Food allergies may be one of the most prevalent health problems in our country and are certainly the biggest problem that I see in my clinic. But if you're like most of my patients, you're probably thinking, "Not me, I don't have a food allergy."
Most people think they have a pretty good idea about food allergies. They may know someone who has one and think, "My problem isn't like theirs." Or they may just think that food allergies normally result in hives, a rash, or some kind of medical emergency.
In fact, food allergies can be the cause of many chronic health problems.
What Is An Allergy?
An allergy is what results when your immune system is inappropriately activated. Your immune system is designed to attack bacteria, viruses and parasites. It is not intended to attack the food you eat. But this is exactly what happens with some people. This is called a "food allergy" or "food intolerance."

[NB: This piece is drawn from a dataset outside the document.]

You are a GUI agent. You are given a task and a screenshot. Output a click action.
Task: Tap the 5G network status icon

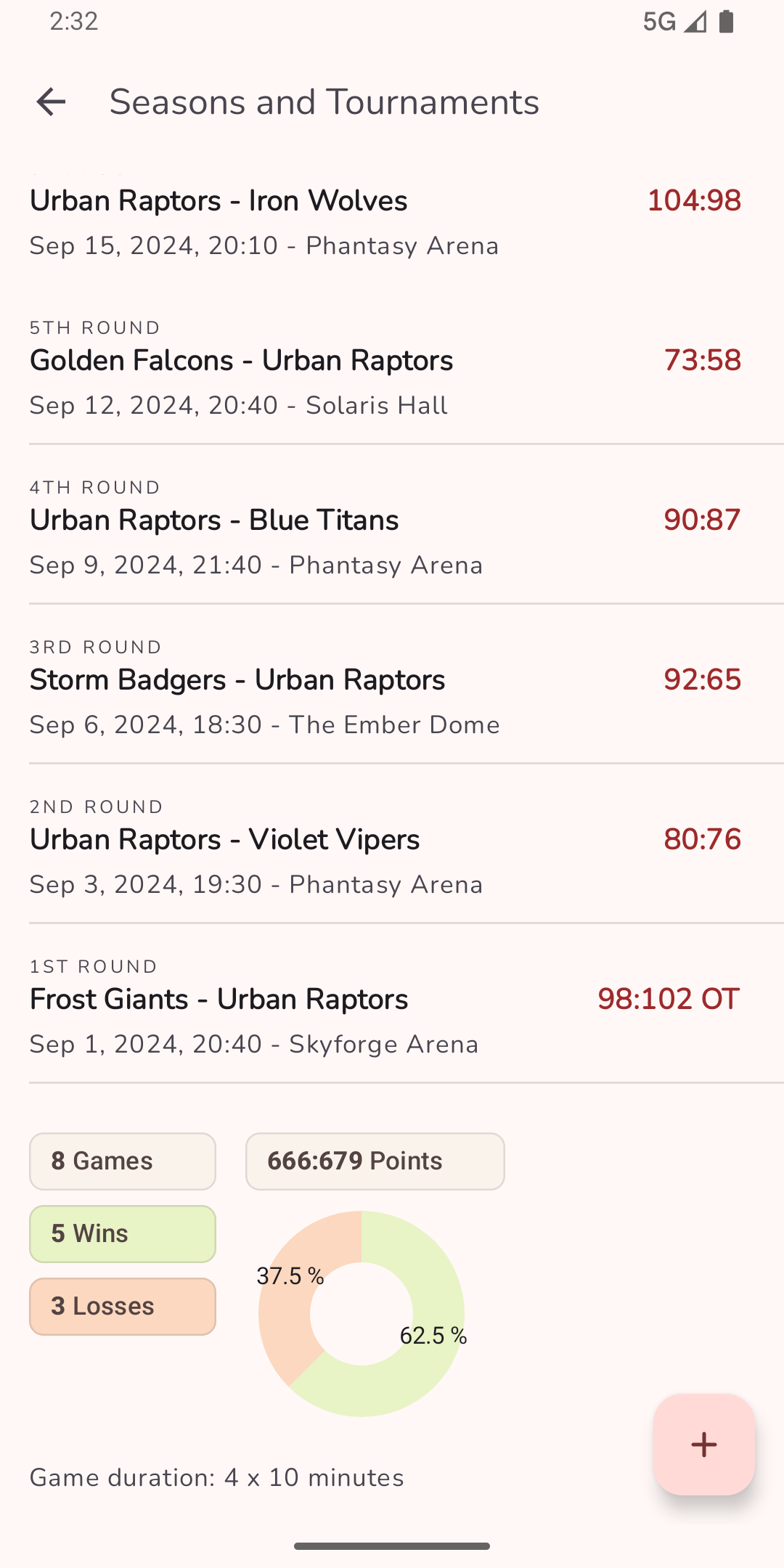pyautogui.click(x=659, y=22)
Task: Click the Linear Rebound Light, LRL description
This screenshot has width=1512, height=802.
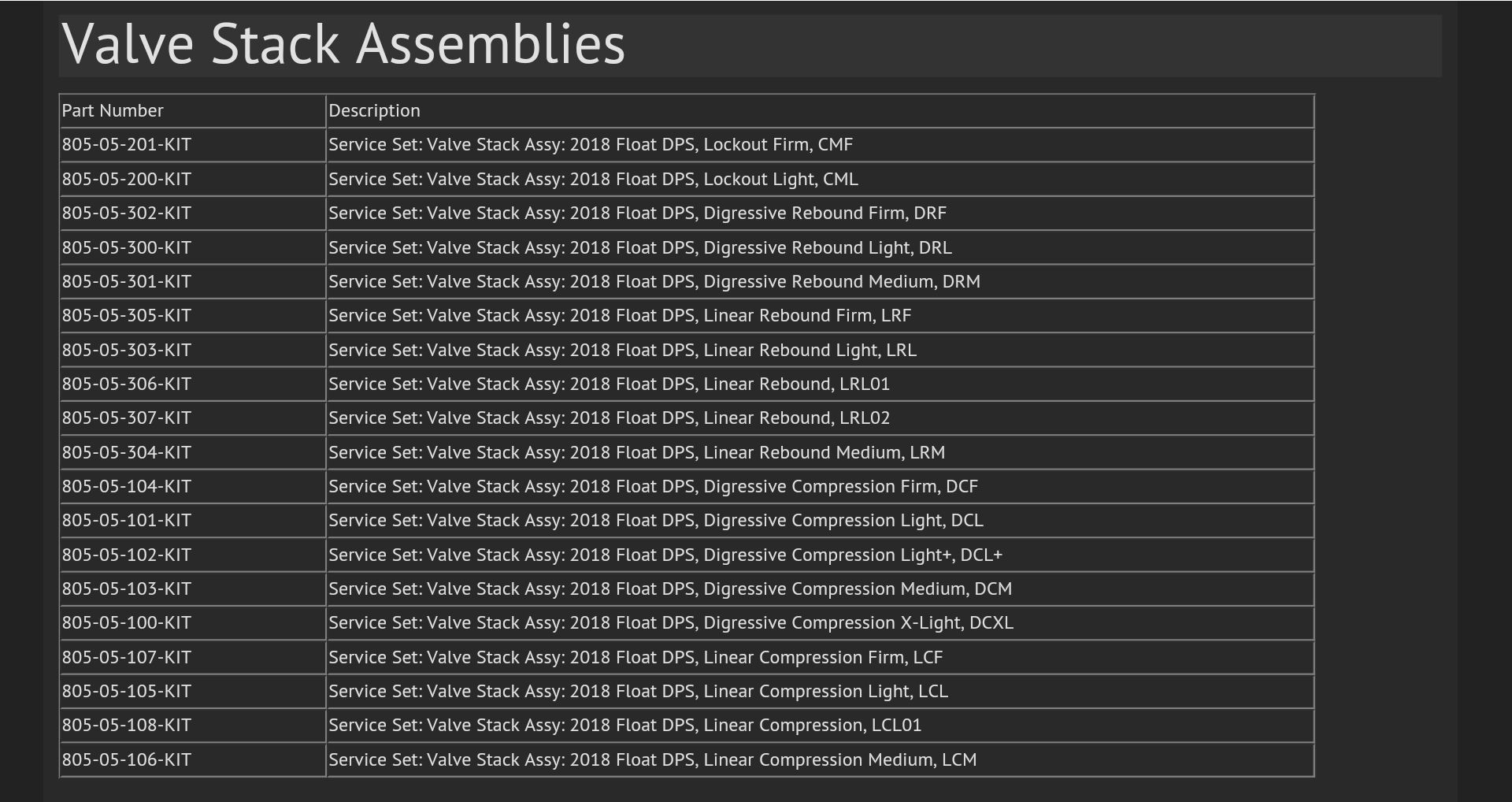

When your immune system is activated, antibodies (also called immunoglobulins) are produced. Antibodies in turn trigger an inflammatory response. Inflammation causes pain and tissue damage, leading to further symptoms. Increased mucous production is another aspect of an immune response.
When a food is broken down and absorbed, it is distributed through your bloodstream to all of your tissues. Therefore an allergic reaction can occur just about anywhere in your body.
We don't really understand why a food allergy can exhibit itself so differently in different people. However, every individual is unique and seems to have a unique weak point where symptoms of a food allergy show up first.